__EXCERPTED RECORDS__:
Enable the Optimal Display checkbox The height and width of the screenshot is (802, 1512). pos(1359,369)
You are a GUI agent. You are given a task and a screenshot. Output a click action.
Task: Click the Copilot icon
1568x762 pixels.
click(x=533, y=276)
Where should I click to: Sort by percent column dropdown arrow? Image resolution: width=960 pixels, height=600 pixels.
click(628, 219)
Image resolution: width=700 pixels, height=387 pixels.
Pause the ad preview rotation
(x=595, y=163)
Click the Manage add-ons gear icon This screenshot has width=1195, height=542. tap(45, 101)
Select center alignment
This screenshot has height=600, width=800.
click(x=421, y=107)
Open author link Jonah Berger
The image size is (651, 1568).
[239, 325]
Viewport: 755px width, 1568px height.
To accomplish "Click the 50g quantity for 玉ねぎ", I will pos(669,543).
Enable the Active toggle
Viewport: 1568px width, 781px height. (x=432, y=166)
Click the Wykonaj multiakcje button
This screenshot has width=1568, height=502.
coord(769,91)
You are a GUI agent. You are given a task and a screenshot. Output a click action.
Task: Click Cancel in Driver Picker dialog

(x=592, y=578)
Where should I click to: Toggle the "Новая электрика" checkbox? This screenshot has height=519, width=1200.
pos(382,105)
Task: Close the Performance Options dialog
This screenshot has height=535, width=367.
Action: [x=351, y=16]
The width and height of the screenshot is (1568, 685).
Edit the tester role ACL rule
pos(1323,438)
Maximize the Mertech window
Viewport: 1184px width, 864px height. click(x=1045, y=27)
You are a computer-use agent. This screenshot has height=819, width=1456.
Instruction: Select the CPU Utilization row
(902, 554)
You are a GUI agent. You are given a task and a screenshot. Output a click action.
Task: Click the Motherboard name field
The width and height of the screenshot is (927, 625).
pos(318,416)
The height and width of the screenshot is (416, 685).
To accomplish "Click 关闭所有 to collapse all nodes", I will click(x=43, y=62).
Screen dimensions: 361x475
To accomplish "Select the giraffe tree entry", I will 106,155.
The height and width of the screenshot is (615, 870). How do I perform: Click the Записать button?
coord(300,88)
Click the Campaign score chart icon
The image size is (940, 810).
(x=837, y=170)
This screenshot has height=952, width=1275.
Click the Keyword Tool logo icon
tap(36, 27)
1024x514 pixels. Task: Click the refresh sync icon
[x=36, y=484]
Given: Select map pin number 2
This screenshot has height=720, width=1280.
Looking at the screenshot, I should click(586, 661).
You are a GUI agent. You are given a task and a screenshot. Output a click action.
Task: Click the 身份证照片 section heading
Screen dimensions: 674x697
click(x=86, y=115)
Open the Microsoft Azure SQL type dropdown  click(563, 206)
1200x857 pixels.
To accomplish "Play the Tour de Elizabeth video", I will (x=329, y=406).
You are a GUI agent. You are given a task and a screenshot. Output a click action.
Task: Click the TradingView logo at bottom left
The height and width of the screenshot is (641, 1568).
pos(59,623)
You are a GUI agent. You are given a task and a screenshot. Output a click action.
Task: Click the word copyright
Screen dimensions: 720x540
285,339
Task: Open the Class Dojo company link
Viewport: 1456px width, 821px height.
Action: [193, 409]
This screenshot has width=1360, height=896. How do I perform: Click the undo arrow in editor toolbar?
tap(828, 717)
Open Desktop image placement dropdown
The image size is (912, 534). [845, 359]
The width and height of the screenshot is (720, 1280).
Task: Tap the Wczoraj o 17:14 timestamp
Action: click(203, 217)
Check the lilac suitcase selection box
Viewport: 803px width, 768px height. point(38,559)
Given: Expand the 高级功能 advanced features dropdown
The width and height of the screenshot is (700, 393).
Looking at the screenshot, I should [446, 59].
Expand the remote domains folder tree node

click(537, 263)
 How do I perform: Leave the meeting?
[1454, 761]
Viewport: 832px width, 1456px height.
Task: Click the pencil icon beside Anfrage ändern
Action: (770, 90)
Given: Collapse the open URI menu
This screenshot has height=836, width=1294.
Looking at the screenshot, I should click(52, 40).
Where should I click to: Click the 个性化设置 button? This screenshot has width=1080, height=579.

__YOUR GOAL__:
Show each line of the listing that holds the string "accomplish".

__ANSWER BOX__:
To accomplish "Click the 50g quantity for 玉ねぎ", I will pos(669,543).
To accomplish "Click 关闭所有 to collapse all nodes", I will click(x=43, y=62).
To accomplish "Select the giraffe tree entry", I will 106,155.
To accomplish "Play the Tour de Elizabeth video", I will (x=329, y=406).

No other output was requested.